- Born: Greensboro, North Carolina
- Education: Graduated from Davidson College J.D. from Yale Law School M.P.P. from Princeton University
- Occupations: Economic development strategist and credit union CEO
- Title: co-founder of the Center for Community Self-Help in Durham
- Spouse: Barbara Marie Wright
- Children: Justin and Carlyn

= Martin Daniel Eakes =

American businessman

Martin Daniel Eakes is an American economic development strategist, and credit union CEO.

Eakes grew up in Greensboro, North Carolina and graduated from Davidson College, where he majored in physics and philosophy, and holds a J.D. from Yale Law School and an M.P.P. from the Woodrow Wilson School of Public and International Affairs at Princeton University.

In 1980, he co-founded the Center for Community Self-Help in Durham. Self-Help provides consumer financial services technical support and advocacy for those left out of the economic mainstream. The nonprofit is headquartered in Durham, North Carolina and has offices in South Carolina, Florida, Washington, D.C., California, Illinois and Wisconsin. Through Self-Help's Center for Responsible Lending, Eakes has advocated for fair lending practices and sound economic policies.

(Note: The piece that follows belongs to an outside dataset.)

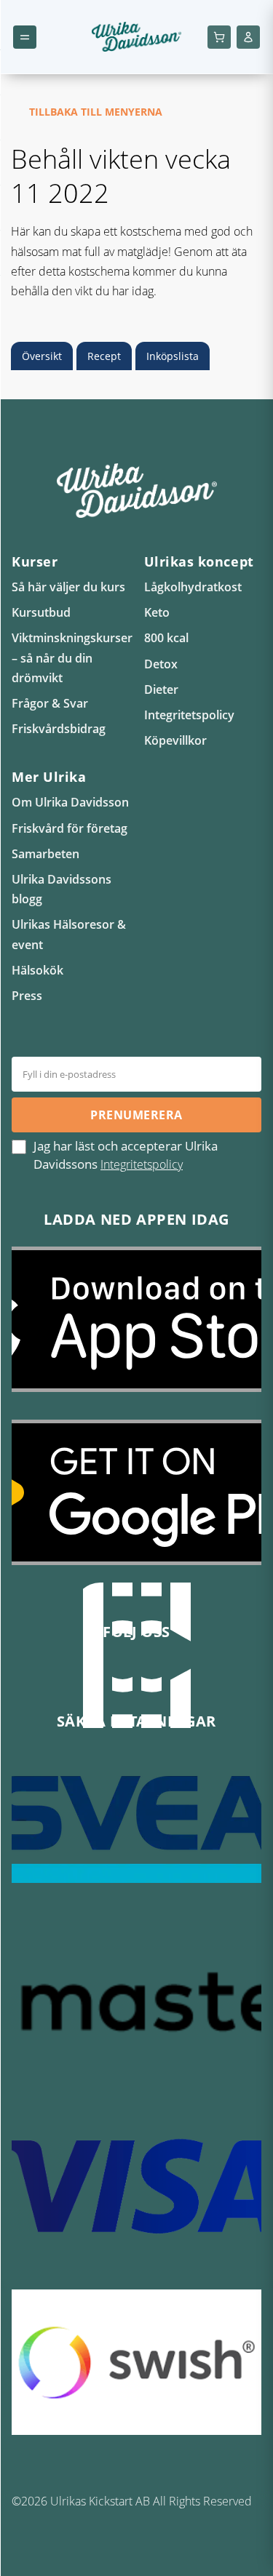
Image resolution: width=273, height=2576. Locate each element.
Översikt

In 1998, he helped form the Center for Responsible Lending.

==Boards==
Eakes is a Trustee of the Ford Foundation and a member of its Education, Creativity and Free Expression Committee.
Eakes is a Trustee of Guilford College in Greensboro, North Carolina. He also serves on its national Board of Advisors for the Center for Principled Problem Solving.

==Personal==
He is married to Barbara Marie Wright; they have two children, Justin and Carlyn.

==Awards==

- 1996 MacArthur Fellows Program
- Ford Foundation grant
- 2009 Ned Gramlich Lifetime Achievement Award for Responsible Lending.
- 2009 AARP Inspire Awards Honoree
- 2011 Ford Foundation Visionaries Award for his contributions to creating financial opportunities for the poor
- 2013 Hubert H. Humphrey Civil and Human Rights Award from The Leadership Conference on Civil and Human Rights
- 2015 James Madison Medal from the Association of Princeton Graduate Alumni (APGA)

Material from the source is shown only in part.